He may have caught your eye at the Freshers’ Fair for first-year undergraduates, held in the examination schools on the High Street. He was signing up for the rugger club and the law society; he was a tall, athletic student wearing a navy jersey, chinos and black loafers. Or he may have caught your eye elsewhere over the past three decades, for the tall figure at the Freshers’ Fair was none other than the Hon. Sir Oliver Bury Popplewell, the High Court judge who pretended ignorance of what Linford Christie was packing in his ‘lunchbox’, and decided that Jonathan Aitken’s sword of truth was not so simple after all.

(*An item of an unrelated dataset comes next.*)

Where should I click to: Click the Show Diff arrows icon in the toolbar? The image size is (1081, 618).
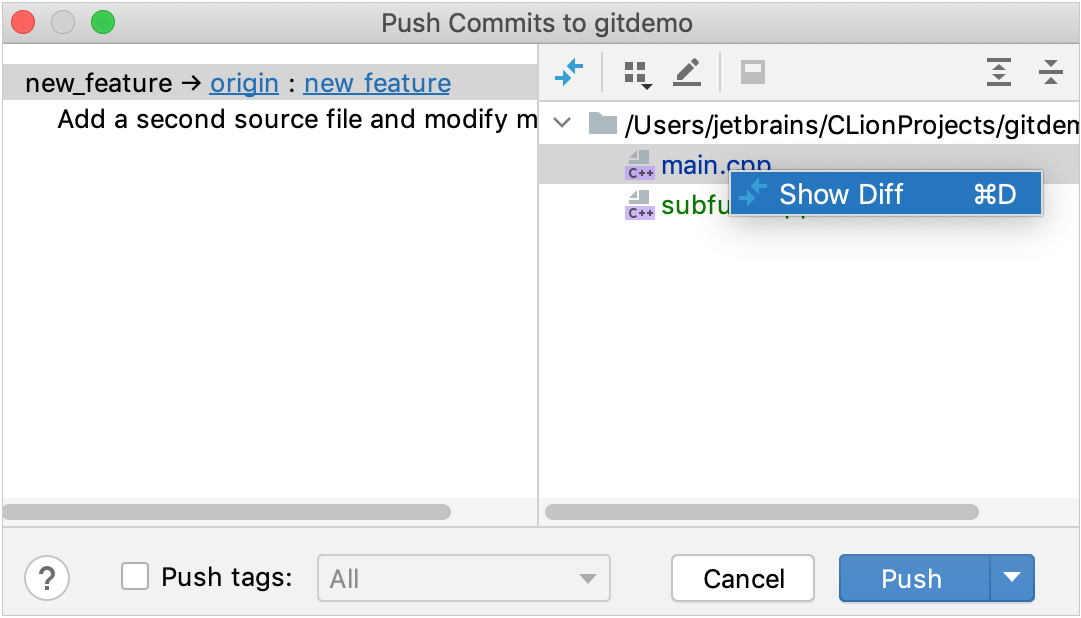click(570, 71)
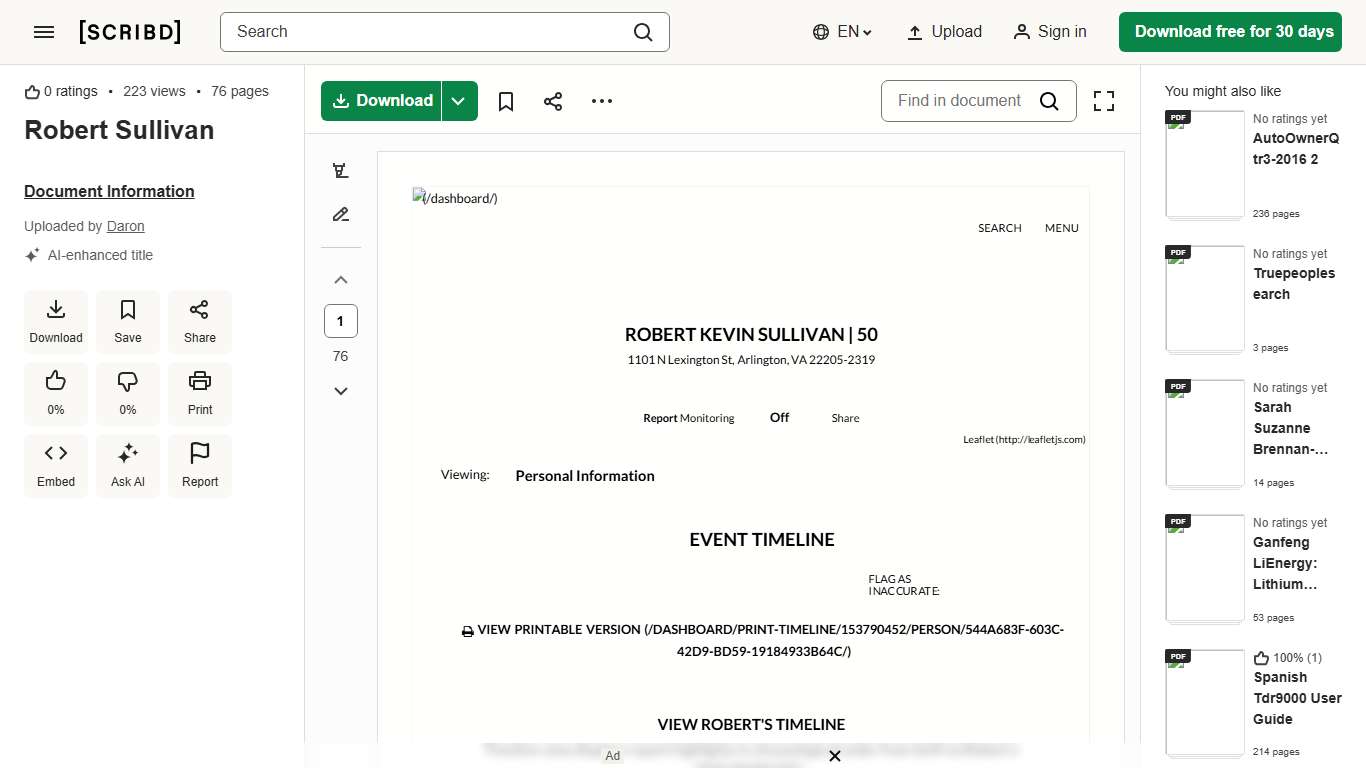Start Download free for 30 days
The width and height of the screenshot is (1366, 768).
[x=1230, y=31]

Yes, believe it or not, this pillar of the establishment, a man whose life has been like an effortless golden thread linking Charterhouse to Cambridge to the Bar to the Bench to the presidency of the MMC (Monopolies and Mergers Commission); a man who has four strapping sons and a dozen grandchildren; this man has now become an undergraduate at Oxford, where he is reading PPE at Harris Manchester College on Mansfield Road, just across the road from the department of geography and environment. He is 76 and will be 79 when he graduates, old even by the standards of Harris Manchester, where undergraduates have to be at least 21 to apply.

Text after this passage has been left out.